John Kennish is an environmental analytic chemist who has been teaching at UAA for 34 years. As a young man, he fled New Jersey for graduate school in Oregon. Eventually Alaska's open space and fine fishing lured him north.

Over his long academic career, he's been researching how fish react to pollution, how trace levels of metals move in the environment and the role of fatty acids in diseases affecting Alaska Natives.

Last year, Kennish won some campus stimulus funding, called the Innovate award, as seed money for a research project. He and collaborator Patty Zwollo of the College of William and Mary wanted to try and quantify the effects of marine phthalates on the immune system of trout, genetically linked to salmon.

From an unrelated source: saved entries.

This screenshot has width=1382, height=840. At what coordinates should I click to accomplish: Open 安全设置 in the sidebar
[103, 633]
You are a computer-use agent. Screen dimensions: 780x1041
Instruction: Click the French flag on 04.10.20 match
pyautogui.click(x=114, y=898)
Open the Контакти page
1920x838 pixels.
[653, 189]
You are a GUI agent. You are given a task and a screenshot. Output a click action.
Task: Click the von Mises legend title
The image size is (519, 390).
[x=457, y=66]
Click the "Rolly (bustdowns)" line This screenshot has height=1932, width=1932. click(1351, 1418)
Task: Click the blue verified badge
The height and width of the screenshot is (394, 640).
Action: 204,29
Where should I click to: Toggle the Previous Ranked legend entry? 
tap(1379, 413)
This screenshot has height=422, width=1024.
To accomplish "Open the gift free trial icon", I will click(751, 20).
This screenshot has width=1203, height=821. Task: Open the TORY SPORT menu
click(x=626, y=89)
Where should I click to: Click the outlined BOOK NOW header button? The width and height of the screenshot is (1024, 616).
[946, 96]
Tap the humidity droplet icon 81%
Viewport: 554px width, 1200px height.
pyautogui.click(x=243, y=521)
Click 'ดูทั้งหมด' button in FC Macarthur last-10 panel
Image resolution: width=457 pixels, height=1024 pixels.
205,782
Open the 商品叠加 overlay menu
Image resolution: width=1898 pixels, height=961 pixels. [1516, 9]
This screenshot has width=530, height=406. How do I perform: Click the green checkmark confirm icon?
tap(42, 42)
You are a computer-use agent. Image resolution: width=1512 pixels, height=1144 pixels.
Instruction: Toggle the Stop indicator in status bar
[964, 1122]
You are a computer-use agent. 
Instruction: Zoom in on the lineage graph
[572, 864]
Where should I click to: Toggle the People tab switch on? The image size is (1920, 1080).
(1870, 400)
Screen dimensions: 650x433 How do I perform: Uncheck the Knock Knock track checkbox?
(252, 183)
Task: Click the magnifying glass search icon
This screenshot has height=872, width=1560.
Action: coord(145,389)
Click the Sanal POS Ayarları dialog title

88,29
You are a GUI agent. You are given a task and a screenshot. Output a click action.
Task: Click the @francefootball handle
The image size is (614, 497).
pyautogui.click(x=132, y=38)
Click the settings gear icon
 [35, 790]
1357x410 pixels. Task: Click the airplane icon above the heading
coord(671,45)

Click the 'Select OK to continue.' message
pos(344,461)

They worked at Elizabeth Lake, an island off the western tip of the Kenai Peninsula, where waves from the Gulf of Alaska pound its shore and push ocean debris over a mile inland to a small pond.

What you see on the shoreline is a massive collection of pebble-sized and smaller particles of plastic, every color of the rainbow. Deeper inland, floating as sheen on the pond surface, is a rainbow-colored film.

Abundant small pieces of plastic are a hazard because foraging fish, birds and mammals can mistake it for food. Further, as the plastic pieces remain exposed, they continue to degrade from the sun, wave action and microbial decay.

What do they release? Their phthalates.

Kennish and Zwollo are looking at six of them, but we'll just talk about one, the most common: DEHP. The pond water at Elizabeth Island revealed large amounts, both in the middle at a meter's depth and on the surface at the back of the pond.

Kennish and undergraduate student Sharene Ali also tested phthalate concentrations in three Alaska food sources and a regional bird: clams, halibut, coho salmon and the tufted puffin. Phthalates were found in all, but the highest levels were in clams, which simply assimilate the compounds while other animals metabolize them.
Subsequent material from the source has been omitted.